Beñat Zaldua
Edukien erredakzio burua / jefe de redacción de contenidos

Ortuzar y los zánganos

(Daniel Muñoz | AFP)

La metáfora animal en el discurso político es tan vieja como la política misma. Y la que tiene que ver con las abejas y las colmenas es tan antigua como Aristóteles, como mínimo, que la utilizó para defender su sistema aristocrático. De hecho, hay un libro que repasa esta relación entre estos insectos y la política y la filosofía. Es de los hermanos Pierre-Henri y François Tavoillot y se llama “El filósofo y la abeja”.

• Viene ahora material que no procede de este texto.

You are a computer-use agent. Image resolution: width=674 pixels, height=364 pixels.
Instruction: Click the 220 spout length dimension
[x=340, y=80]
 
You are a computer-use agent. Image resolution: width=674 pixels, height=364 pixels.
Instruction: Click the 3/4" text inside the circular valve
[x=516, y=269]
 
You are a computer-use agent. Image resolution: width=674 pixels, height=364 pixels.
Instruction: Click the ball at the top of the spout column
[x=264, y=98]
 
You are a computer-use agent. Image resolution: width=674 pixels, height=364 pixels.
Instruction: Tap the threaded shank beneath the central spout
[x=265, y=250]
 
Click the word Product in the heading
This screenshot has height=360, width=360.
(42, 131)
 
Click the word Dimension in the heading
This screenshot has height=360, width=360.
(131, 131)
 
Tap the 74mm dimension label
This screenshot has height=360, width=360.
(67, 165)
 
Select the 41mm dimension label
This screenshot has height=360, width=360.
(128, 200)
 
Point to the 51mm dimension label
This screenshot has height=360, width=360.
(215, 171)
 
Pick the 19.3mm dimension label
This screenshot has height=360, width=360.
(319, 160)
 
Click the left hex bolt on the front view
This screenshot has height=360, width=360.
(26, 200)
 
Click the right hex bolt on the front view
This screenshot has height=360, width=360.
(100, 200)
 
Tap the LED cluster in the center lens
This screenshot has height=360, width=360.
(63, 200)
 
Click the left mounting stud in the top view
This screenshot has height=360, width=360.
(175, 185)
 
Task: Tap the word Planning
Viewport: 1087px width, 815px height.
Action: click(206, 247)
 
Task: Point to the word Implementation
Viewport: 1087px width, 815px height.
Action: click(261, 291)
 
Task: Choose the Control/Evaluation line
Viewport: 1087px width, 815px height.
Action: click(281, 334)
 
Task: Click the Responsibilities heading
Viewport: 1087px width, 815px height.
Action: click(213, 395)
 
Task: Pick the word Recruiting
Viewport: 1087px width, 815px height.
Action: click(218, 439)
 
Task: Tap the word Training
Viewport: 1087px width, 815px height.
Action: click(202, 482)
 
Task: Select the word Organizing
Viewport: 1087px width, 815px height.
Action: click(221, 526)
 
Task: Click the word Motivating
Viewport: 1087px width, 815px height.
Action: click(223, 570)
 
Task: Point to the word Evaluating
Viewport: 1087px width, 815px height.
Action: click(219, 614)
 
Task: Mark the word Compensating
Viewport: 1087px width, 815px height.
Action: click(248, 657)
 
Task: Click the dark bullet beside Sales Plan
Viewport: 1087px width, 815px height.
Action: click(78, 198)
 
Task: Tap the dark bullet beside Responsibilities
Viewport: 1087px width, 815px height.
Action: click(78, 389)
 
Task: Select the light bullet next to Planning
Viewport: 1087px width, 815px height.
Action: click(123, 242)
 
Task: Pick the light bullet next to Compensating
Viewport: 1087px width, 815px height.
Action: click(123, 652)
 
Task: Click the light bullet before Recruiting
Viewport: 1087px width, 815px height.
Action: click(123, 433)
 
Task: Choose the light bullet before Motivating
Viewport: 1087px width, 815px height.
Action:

No sabemos si Andoni Ortuzar conoce la obra. Por lo pronto, ha recurrido a la metáfora en al menos dos ocasiones esta campaña, una clara declaración de intenciones: reincidirá. Para el burukide, en estas elecciones, hay que elegir entre trabajadoras y amables abejas que polinizan, producen miel y solo pican si se les ataca –como el PNV, por lo visto– y las avispas, parásitos que no aportan nada y pican por su naturaleza agresiva, sin razón de por medio –a saber, EH Bildu–. Desde luego, no cabe esperar que tan elaborada metáfora encuentre hueco en futuras reediciones del libro.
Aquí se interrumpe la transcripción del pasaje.